Q4:「ですます調」の文章でも敬語を使う必要はありますか?
A:
はい。「ですます調」はあくまで丁寧語の一種であり、敬語(尊敬語・謙譲語・丁重語)とは別物です。たとえば、お客様に対して「見る」は「ご覧になる」、「する」は「なさる」といった尊敬語に置き換える必要があります。丁寧な語尾だけでなく、動詞の敬語化も意識しましょう。
まとめ
「ですます調」は、日本語におけるもっとも基本的かつ汎用性の高い丁寧な文体です。

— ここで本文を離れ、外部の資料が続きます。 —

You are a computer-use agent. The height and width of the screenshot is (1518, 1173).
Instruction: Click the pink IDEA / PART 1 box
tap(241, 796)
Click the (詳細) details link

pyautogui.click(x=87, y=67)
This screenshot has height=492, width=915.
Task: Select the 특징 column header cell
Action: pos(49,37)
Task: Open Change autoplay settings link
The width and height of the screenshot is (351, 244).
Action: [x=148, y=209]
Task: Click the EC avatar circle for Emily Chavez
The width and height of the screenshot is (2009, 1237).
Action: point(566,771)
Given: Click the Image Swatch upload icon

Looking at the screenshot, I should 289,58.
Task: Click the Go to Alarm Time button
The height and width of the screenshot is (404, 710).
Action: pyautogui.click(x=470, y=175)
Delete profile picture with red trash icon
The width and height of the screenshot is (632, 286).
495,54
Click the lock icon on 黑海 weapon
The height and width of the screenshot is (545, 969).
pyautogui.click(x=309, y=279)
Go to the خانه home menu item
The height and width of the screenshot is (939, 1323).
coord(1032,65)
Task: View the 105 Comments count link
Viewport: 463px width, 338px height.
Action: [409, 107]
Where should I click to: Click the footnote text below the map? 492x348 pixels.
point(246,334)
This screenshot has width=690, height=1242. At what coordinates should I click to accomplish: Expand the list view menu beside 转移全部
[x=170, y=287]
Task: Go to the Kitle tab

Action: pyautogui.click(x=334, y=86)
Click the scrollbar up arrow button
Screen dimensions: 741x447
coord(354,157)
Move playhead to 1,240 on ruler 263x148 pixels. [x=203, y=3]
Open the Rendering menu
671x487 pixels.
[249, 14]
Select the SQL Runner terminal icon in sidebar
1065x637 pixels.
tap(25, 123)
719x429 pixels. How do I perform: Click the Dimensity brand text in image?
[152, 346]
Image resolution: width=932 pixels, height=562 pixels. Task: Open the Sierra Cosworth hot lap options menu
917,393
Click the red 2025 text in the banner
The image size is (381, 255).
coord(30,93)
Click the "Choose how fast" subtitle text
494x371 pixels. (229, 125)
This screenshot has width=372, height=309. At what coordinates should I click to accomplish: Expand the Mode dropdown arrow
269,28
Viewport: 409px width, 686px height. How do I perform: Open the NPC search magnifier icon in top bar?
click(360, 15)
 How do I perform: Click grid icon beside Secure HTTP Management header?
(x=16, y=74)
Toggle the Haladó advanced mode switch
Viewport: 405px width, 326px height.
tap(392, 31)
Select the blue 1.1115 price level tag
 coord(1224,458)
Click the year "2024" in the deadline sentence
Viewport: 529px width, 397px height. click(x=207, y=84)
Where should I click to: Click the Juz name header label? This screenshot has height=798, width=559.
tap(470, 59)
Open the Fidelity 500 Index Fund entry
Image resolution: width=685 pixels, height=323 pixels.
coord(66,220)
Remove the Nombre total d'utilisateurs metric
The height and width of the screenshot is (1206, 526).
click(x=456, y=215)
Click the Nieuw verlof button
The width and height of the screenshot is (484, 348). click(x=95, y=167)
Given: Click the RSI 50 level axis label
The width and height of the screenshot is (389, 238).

語尾に「〜です」「〜ます」などを用いることで、相手に対して敬意を示しつつ、柔らかく親しみやすい印象を与えることができます。
この記事では、「ですます調」の定義や特徴、文末表現の一覧と用途別の例文50個、そして使う際のメリットや注意点を詳しくご紹介しました。ビジネスシーンはもちろん、ブログ、SNS、学校のレポート、手紙やメッセージなど、あらゆる場面で自然に使えることが、「ですます調」の大きな強みです。
ただし、使いすぎによって表現が単調になったり、「である調」との混在によって読みづらくなったりすることもあります。大切なのは、相手や場面にふさわしい言葉遣いを意識し、丁寧でありながらも伝わりやすい文章を心がけることです。
「ですます調」は一度身につけてしまえば、一生使える言語スキルです。場面ごとの適切な使い分けをマスターし、より円滑で心地よいコミュニケーションを実現していきましょう。